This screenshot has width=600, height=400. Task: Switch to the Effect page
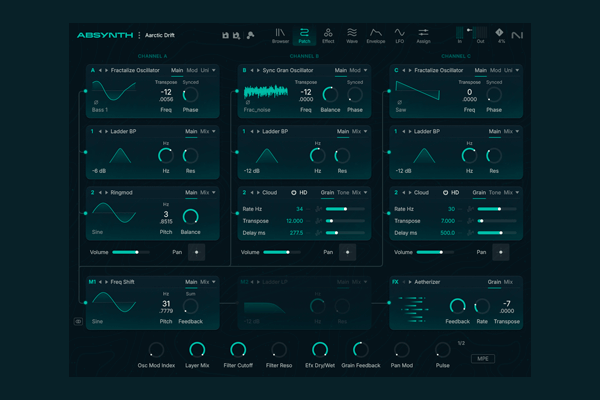coord(328,36)
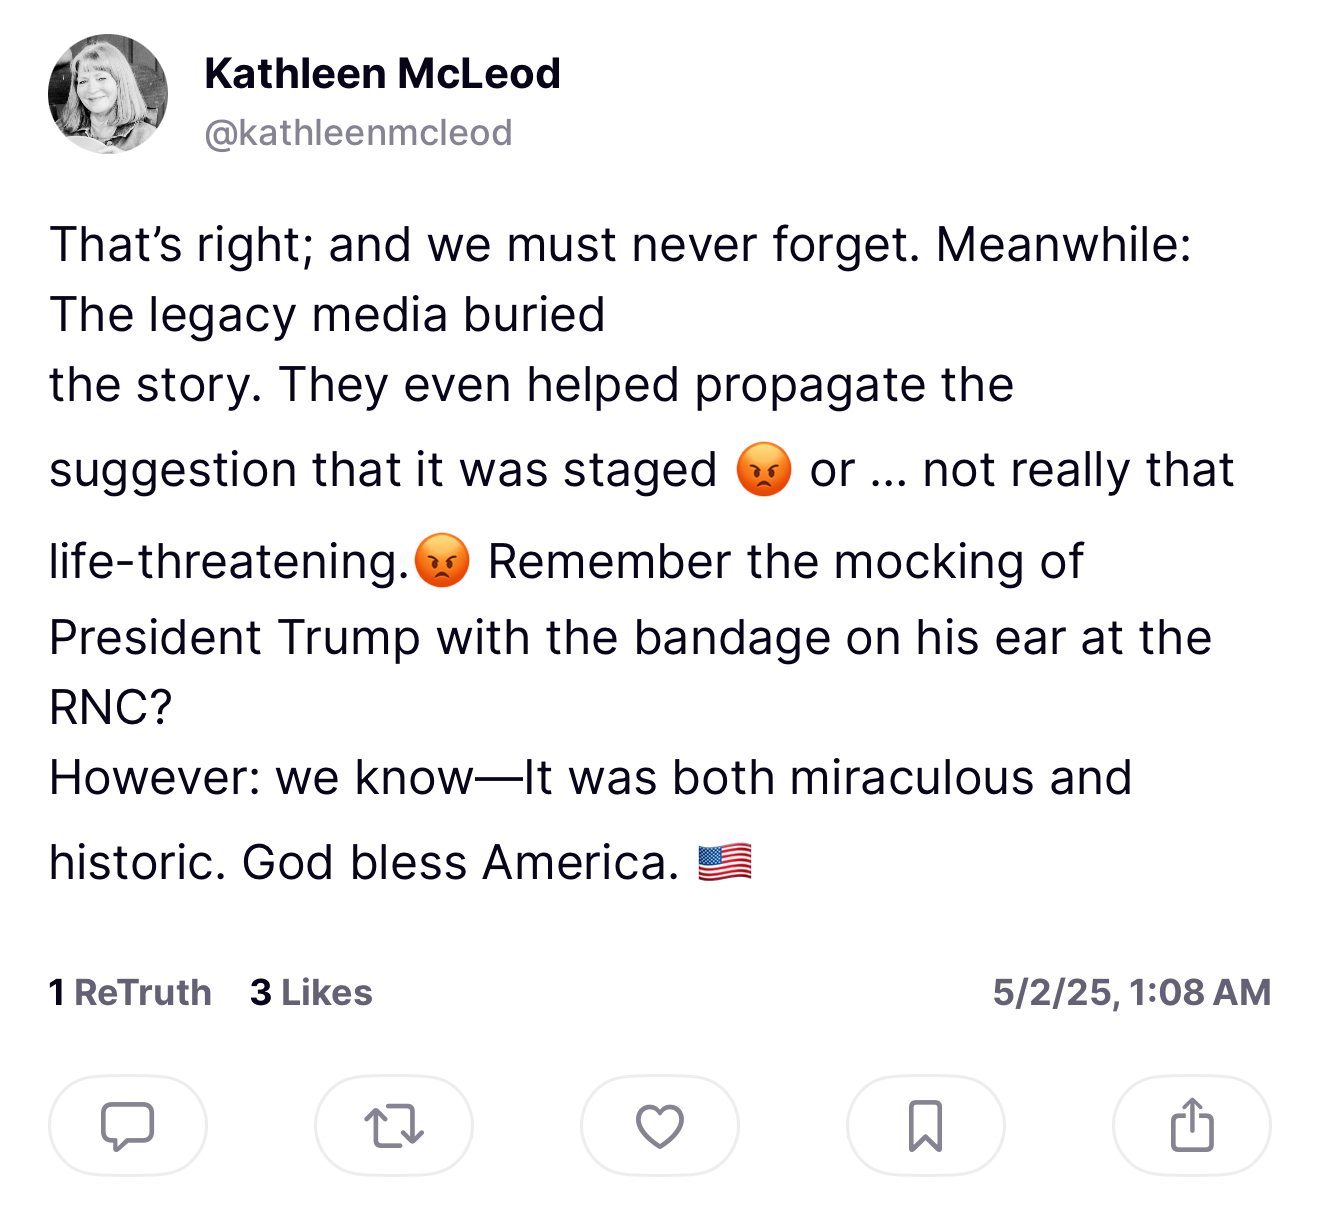This screenshot has width=1320, height=1223.
Task: Click the reply speech bubble icon
Action: 128,1126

┄┄┄┄┄┄┄┄┄┄

(GOAL OF THE EXERCISE)
Above is a listing with pictures. Write it out exactly without them.

(EXERCISE RESULT)
This screenshot has width=600, height=400. Task: Switch to the Effect page
coord(328,36)
This screenshot has width=1320, height=1223.
Task: Click the reply speech bubble icon
Action: 128,1126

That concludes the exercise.